WHAT IS NEEDED:
Leave the images out and repeat the data exactly as given.

****************************************

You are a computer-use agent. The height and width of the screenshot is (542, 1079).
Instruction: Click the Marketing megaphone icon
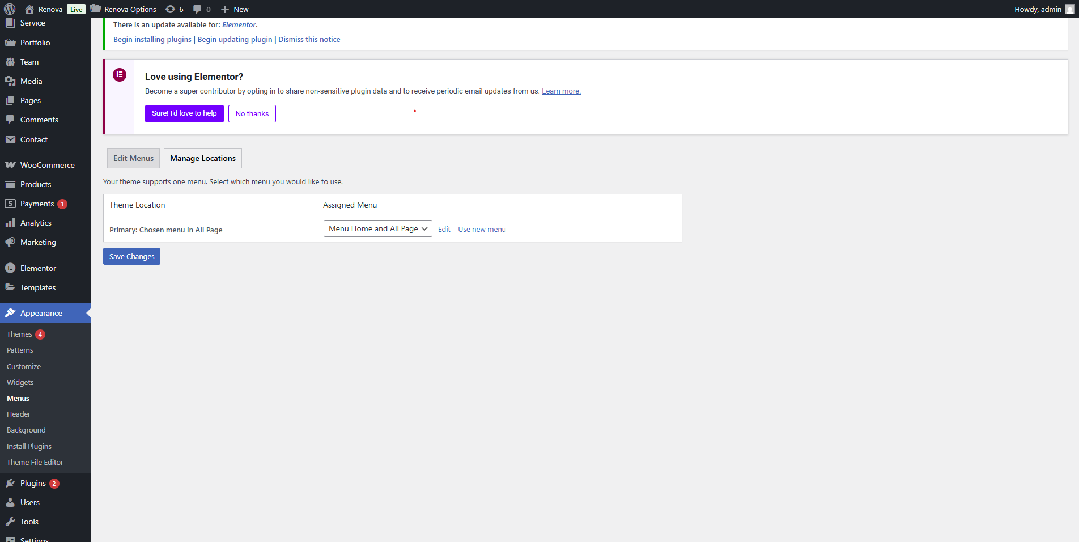point(10,242)
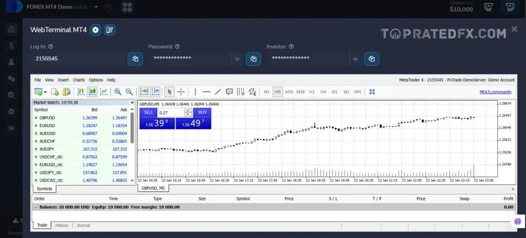Open the new chart dropdown arrow
Viewport: 526px width, 238px height.
point(46,92)
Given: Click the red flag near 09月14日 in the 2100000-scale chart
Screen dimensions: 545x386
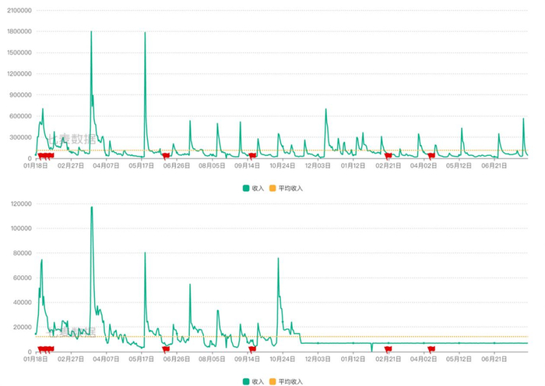Looking at the screenshot, I should 252,156.
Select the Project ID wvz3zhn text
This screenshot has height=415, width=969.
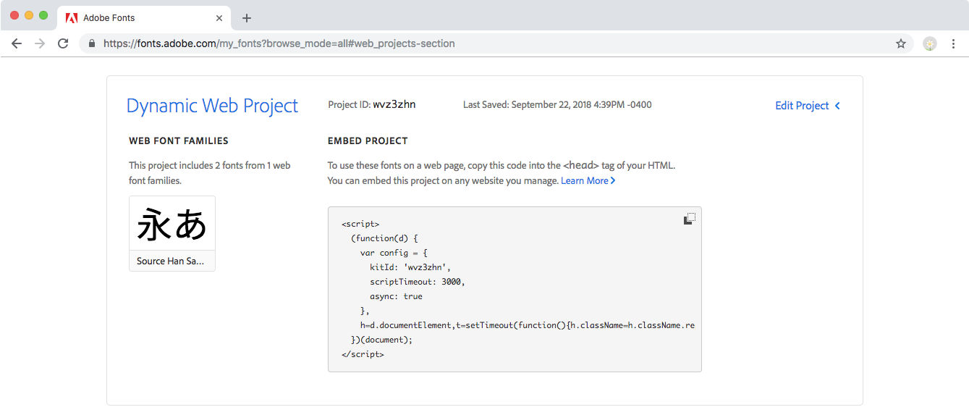point(394,105)
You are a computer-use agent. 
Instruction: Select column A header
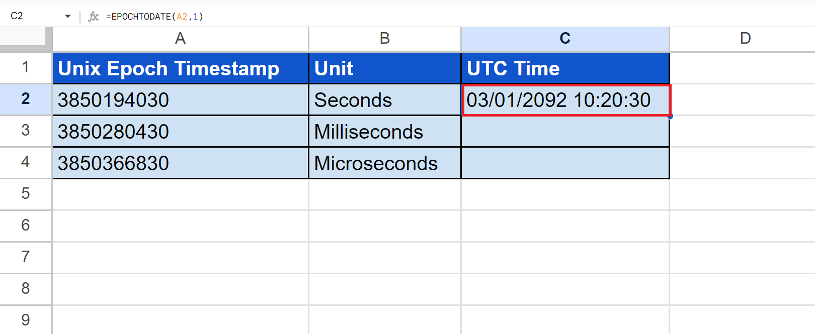point(180,39)
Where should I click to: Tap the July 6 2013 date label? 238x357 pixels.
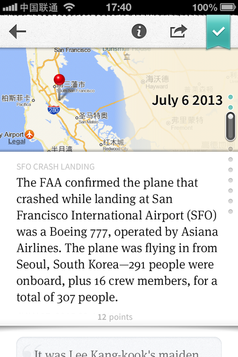(x=187, y=100)
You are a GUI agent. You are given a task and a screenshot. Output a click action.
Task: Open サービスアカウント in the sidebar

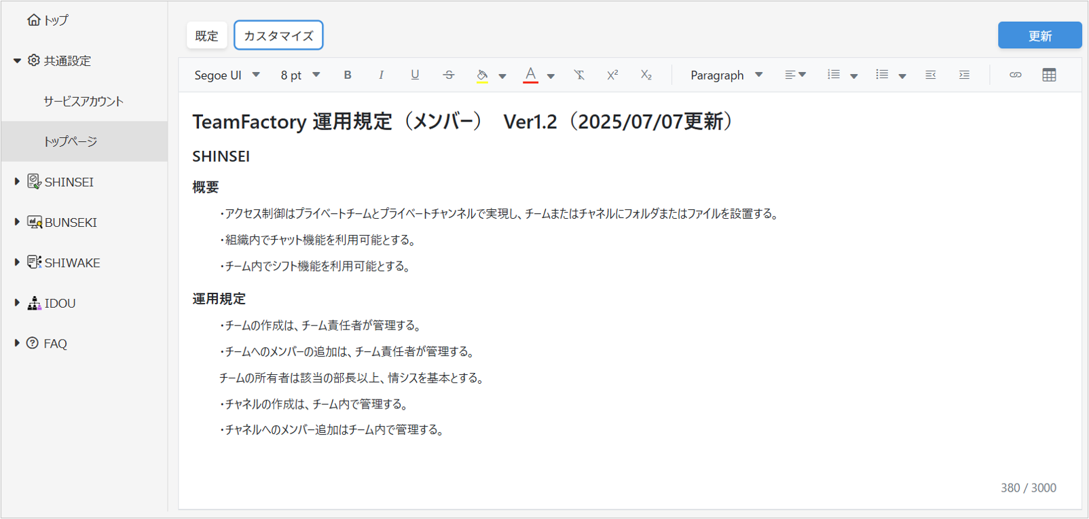coord(84,101)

****************************************

RESULT OF THE EXERCISE:
You are a computer-use agent. The height and width of the screenshot is (542, 1079).
Instruction: Click the Marketing megaphone icon
point(10,242)
Open the new chart dropdown arrow
Viewport: 526px width, 238px height.
point(46,92)
Given: Click the red flag near 09月14日 in the 2100000-scale chart
Screen dimensions: 545x386
Looking at the screenshot, I should 252,156.
Select the Project ID wvz3zhn text
This screenshot has height=415, width=969.
point(394,105)
You are a computer-use agent. 
Instruction: Select column A header
point(180,39)
Where should I click to: Tap the July 6 2013 date label? 238x357 pixels.
(x=187, y=100)
You are a GUI agent. You are given a task and a screenshot. Output a click action.
Task: Open サービスアカウント in the sidebar

coord(84,101)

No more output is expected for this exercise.